Turns out I do better with a combination of written instructions and pictures of what it’s suppose to look like. So, in this case, Mariah “read” the instructions, and my job was to hand her the proper piece of wood, if you can call particle board “wood”, along with the appropriate screws, followed by my expert opinion, “I don’t think it goes that way.”
One particular combination was giving us trouble. Mariah needed a better angle at which to see in order to solve the problem. I chose to hold the piece of wood on my head. That height was perfectly in her line of sight, but probably not my brightest idea of the day. The problem arose when she decided she needed to adjust the wooden peg with a hammer! Before I realized what she was doing she tapped that peg, and without warning I had a headache! “Whoops! That was a bad idea. Sorry!” You think!?

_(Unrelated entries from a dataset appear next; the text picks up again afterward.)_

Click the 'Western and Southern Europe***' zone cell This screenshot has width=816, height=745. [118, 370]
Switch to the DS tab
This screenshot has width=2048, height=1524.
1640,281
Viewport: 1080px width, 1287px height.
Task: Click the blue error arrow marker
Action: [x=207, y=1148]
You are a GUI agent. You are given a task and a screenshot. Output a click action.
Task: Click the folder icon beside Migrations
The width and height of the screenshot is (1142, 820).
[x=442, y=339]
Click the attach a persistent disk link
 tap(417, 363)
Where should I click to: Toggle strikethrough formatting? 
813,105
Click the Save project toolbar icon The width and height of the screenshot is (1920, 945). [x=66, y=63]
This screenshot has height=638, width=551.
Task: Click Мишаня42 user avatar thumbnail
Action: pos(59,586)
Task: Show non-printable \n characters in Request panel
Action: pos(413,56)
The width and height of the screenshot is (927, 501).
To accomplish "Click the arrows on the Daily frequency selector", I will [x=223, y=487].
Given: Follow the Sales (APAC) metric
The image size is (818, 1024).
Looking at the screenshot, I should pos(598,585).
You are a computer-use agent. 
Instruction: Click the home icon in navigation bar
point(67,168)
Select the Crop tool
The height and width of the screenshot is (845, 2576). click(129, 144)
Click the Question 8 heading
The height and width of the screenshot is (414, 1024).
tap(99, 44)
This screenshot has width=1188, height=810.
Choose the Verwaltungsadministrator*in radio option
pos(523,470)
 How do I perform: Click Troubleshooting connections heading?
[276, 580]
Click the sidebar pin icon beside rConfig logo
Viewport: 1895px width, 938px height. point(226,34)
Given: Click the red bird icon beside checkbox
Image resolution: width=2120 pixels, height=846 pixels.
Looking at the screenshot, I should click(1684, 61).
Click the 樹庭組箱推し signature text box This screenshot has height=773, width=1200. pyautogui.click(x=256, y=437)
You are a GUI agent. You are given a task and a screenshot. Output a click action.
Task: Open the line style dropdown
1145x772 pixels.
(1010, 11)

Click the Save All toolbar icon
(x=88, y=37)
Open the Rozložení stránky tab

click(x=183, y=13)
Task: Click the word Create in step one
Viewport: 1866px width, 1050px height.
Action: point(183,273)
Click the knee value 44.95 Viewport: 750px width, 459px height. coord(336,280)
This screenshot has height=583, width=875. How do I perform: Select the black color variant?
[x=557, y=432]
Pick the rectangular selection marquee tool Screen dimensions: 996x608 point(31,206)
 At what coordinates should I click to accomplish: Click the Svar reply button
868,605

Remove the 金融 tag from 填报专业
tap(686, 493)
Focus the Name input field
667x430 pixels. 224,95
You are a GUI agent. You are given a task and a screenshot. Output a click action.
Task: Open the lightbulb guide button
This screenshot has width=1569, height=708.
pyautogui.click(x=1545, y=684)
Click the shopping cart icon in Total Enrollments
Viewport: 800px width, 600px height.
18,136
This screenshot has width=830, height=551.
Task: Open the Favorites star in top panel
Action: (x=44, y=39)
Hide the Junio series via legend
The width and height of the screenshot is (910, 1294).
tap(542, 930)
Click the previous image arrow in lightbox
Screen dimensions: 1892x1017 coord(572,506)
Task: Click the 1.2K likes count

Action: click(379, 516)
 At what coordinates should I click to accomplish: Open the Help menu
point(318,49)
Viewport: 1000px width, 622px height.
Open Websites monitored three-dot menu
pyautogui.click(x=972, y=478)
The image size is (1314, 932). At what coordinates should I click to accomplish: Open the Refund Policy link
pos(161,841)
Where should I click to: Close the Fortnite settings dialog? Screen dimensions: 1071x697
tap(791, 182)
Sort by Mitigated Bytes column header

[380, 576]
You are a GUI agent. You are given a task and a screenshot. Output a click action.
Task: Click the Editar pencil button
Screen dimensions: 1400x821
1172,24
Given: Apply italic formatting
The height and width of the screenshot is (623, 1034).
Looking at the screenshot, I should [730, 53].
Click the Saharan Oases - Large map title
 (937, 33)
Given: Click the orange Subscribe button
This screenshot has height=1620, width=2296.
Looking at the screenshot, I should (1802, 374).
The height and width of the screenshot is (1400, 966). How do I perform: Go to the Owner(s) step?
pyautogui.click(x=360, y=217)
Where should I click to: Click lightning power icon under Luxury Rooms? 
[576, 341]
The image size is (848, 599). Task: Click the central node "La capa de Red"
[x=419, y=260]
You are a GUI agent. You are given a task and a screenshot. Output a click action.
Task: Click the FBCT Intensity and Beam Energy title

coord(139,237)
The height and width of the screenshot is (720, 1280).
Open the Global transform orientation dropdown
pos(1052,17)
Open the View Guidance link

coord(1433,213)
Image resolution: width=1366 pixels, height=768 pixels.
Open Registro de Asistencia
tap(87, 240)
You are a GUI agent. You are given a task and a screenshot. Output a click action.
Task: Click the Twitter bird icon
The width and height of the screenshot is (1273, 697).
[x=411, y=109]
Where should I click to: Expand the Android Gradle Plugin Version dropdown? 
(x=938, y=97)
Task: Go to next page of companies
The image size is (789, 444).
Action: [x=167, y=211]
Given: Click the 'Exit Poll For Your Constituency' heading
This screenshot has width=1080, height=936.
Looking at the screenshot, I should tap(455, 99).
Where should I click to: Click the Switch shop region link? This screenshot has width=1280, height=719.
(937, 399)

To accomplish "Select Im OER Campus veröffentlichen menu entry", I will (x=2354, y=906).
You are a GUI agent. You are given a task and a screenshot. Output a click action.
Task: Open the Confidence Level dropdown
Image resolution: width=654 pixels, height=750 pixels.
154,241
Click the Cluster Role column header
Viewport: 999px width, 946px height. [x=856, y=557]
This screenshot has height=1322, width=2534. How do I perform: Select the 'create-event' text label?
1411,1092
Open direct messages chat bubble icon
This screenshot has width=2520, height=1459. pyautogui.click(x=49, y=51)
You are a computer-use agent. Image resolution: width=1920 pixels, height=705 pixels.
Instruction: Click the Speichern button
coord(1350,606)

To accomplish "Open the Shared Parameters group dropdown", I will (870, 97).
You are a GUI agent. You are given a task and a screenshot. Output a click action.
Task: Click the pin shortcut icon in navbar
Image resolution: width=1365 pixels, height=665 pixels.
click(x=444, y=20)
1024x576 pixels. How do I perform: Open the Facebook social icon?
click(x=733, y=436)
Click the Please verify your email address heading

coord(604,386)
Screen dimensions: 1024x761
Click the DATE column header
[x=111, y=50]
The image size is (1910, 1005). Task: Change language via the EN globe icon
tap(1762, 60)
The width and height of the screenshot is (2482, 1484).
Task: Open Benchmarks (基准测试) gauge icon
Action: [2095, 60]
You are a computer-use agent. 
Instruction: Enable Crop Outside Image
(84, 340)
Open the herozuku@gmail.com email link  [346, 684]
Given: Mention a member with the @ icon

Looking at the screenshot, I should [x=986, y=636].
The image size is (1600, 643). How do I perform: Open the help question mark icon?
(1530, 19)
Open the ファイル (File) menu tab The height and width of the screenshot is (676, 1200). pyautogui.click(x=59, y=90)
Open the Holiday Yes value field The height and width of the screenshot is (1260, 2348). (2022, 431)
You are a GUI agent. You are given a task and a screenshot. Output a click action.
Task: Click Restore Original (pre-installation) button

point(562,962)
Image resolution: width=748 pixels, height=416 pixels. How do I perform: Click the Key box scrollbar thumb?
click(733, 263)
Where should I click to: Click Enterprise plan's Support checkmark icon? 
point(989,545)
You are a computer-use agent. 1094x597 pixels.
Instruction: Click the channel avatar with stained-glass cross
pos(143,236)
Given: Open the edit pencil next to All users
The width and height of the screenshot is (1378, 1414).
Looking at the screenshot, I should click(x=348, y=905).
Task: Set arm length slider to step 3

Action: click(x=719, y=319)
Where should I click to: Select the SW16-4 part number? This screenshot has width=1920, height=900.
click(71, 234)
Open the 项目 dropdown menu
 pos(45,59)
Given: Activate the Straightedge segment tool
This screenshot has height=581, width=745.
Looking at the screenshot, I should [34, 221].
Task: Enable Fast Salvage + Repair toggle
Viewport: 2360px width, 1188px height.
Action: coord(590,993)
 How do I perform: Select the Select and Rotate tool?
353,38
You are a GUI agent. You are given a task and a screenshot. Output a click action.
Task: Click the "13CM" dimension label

I asked Mariah what step we were on? “Three”, she said. “How many steps are there?” “Looks like 18.” Heavy sigh. This was taking forever! I looked around the room as she figured out what goes where and how, when I spied another sleeve of screws and fasteners. “No, no Mariah. There are 27 steps!” and us on step 3. I settled in. It’s going to be awhile.
We’d been at it for hours. I had lost track of how many. It seemed like days. Mariah resolutely continued onward, when I pointed out that she failed to place the bottom of the drawer in position before attaching the sides. “Dagnabbit!” I burst out laughing! “What, you’ve never heard that word before?” Sure I have. When I was eight! I don’t think I’ve heard that word in 50 years. When compared to any other colorful sentiment of frustration, it bore the need to vent irritation with the refreshing power of laughter. As an alternative curse word it was so much more satisfying than those of the four letter variety for both of us.
We celebrated Step 27. We finished! It’s a fine-looking desk and will serve her well. I placed those pictorial directions in the bottom drawer, and hope to the stars and back that I never see them again!
Funny! Hope your head’s ok.
My head is fine. Fortunately she just tapped it, but it was one of those moments both of us realized we had done something stupid.
How many parts did you have left over? 🙂 Who reads directions anyway?!